Stored data entries
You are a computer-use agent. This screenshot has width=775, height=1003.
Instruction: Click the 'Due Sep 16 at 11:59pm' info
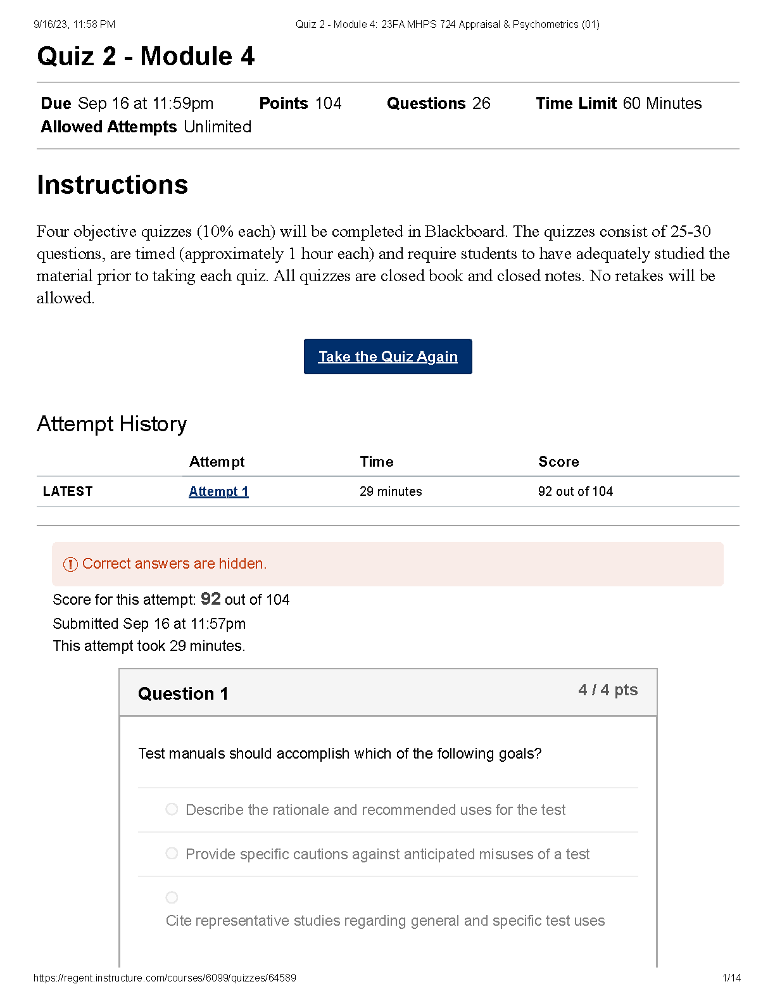[127, 103]
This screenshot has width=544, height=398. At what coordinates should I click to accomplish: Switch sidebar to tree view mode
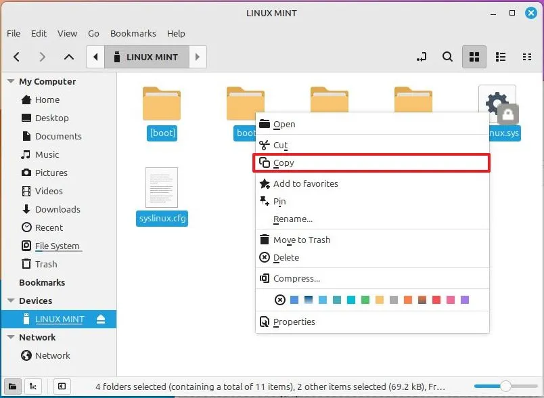[x=33, y=386]
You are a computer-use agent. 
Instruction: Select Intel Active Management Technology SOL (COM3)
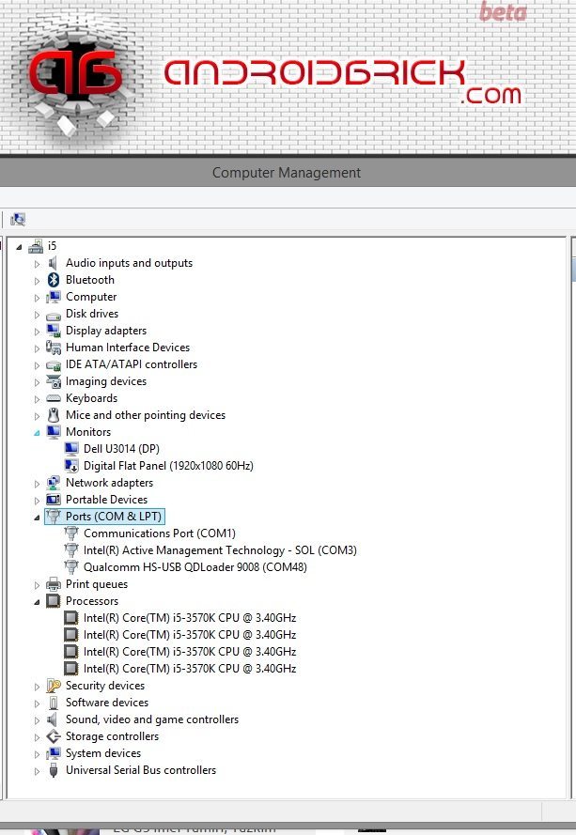coord(220,550)
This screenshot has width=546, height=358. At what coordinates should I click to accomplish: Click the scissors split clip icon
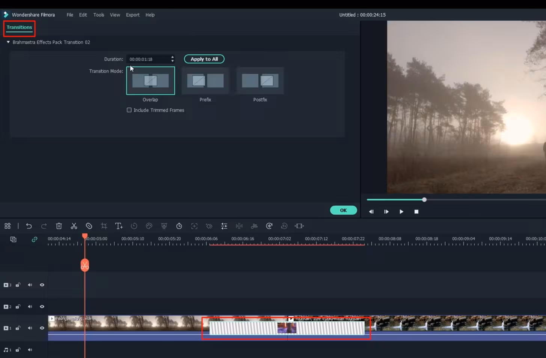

#### Task goal
Starting from the records above, copy each line where the string "computer" is found.

#### Reply
You are a computer-use agent. This screenshot has width=775, height=1003.
You are a computer-use agent. 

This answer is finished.